Part 2: site-directed mutagenesis
We will be using the QuickChange® kit from Stratagene to perform our site-directed mutageneses. Each group will set up three reactions and associated controls. You should work quickly but carefully, and keep your tubes in a chilled container at all times.
- Read through the following protocol and prepare all calculations before beginning physical manipulations of your samples.
- You will be given an X μL mixture that contains buffer and dNTPs when you are ready to begin. Aliquot 40 μL per tube.
- Add 2 μL of template DNA (“IPC plasmid”) to each of your three reaction tubes. Do not add template to your control tubes!
- Note: mutagenesis reactions are expected to run smoothly with 5-50 ng of plasmid DNA. You have been given a 1:200 dilution of miniprep DNA.
- Increase the volume of each reaction to 50 μL by adding the appropriate amount of water (note: this amount is different for sample versus control reactions).
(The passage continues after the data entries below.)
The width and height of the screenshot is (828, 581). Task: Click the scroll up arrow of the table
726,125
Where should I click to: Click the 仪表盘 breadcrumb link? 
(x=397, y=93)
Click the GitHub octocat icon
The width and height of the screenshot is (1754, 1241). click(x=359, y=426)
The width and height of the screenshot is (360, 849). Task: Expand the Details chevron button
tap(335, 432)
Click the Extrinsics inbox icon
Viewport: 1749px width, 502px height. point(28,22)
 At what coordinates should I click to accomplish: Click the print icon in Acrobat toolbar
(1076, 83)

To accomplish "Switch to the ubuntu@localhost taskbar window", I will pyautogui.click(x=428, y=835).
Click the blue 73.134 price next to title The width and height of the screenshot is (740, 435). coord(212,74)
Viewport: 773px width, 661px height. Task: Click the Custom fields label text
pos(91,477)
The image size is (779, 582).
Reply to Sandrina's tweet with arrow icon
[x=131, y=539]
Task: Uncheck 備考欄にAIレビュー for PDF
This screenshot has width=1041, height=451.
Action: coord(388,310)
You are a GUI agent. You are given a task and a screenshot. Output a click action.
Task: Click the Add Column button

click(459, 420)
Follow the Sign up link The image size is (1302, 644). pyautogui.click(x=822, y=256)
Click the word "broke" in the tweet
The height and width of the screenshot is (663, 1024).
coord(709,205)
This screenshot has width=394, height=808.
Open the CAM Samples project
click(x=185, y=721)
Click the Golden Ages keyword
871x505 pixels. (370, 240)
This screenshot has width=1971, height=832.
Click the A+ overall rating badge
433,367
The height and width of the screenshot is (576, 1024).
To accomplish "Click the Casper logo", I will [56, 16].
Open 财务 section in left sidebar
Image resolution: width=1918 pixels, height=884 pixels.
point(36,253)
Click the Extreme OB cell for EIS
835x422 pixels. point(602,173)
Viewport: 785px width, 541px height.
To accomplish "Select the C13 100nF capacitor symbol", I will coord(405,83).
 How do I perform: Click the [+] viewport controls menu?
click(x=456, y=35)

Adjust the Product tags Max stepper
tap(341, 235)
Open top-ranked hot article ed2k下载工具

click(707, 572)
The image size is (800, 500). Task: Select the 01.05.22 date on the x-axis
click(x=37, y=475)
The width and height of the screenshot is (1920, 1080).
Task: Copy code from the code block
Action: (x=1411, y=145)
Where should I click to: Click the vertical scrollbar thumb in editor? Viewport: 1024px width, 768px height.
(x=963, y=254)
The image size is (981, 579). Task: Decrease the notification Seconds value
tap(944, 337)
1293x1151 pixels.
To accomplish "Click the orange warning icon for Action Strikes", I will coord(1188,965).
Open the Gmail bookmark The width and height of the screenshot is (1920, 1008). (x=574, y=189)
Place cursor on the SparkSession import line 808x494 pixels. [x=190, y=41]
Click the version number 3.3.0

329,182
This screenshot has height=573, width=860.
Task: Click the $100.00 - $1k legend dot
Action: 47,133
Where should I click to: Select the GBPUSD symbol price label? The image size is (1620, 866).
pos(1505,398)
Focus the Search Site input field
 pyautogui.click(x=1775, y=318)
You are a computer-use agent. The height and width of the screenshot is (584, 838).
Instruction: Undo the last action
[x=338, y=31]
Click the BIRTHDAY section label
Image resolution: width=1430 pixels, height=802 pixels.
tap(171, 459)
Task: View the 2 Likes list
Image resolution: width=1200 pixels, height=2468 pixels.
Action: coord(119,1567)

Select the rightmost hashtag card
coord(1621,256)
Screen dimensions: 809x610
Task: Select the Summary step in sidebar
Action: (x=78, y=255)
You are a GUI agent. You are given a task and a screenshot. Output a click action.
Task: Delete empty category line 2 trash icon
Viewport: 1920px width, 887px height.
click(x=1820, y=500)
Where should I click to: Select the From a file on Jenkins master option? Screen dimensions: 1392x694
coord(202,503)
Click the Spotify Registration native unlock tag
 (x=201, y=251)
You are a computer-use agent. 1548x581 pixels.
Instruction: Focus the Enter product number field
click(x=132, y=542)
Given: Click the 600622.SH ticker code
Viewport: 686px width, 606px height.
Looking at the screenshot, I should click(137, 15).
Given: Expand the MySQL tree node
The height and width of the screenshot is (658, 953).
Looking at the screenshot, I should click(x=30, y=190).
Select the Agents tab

- Finally, add 1 μL of PfuTurbo DNA polymerase to each reaction.
- Once each group is ready, we will begin the thermocycler, under the following conditions: (MAKE TABLE)
- After the cycling is completed, each group should add 1 μL of DpnI per tube. Samples will be incubated for one hour at 37 C. You will be asked to consider why in your homework assignments.
- This final incubation step will take us past lab closing time, at which point the teaching staff will take over. Each reaction will be transformed into XL1-Blue competent cells under delicate conditions.(* define procedure in note below)
- Tomorrow, two candidate colonies will be chosen from each plate. The efficiency of this mutagenesis protocol is reported to be 80%. We will sequence two candidates per mutation to cover our bases, so to speak.
Part 3: Prepare tubes for liquid O/N cultures
You will make your teaching staff very happy if you contribute to their preparatory work. Please prepare 6 tubes each containing 2.5 mL LB and 1:1000 Amp/Cam.
Part 4: journal article discussion
During the production of the mutagenized DNA, we will discuss the following journal article (link). The purpose of this discussion will be two-fold: 1) to familiarize ourselves with the history of our protein of interest ??and/or?? the state-of-the-art in protein design, 2) to explore ways of talking about the scientific literature.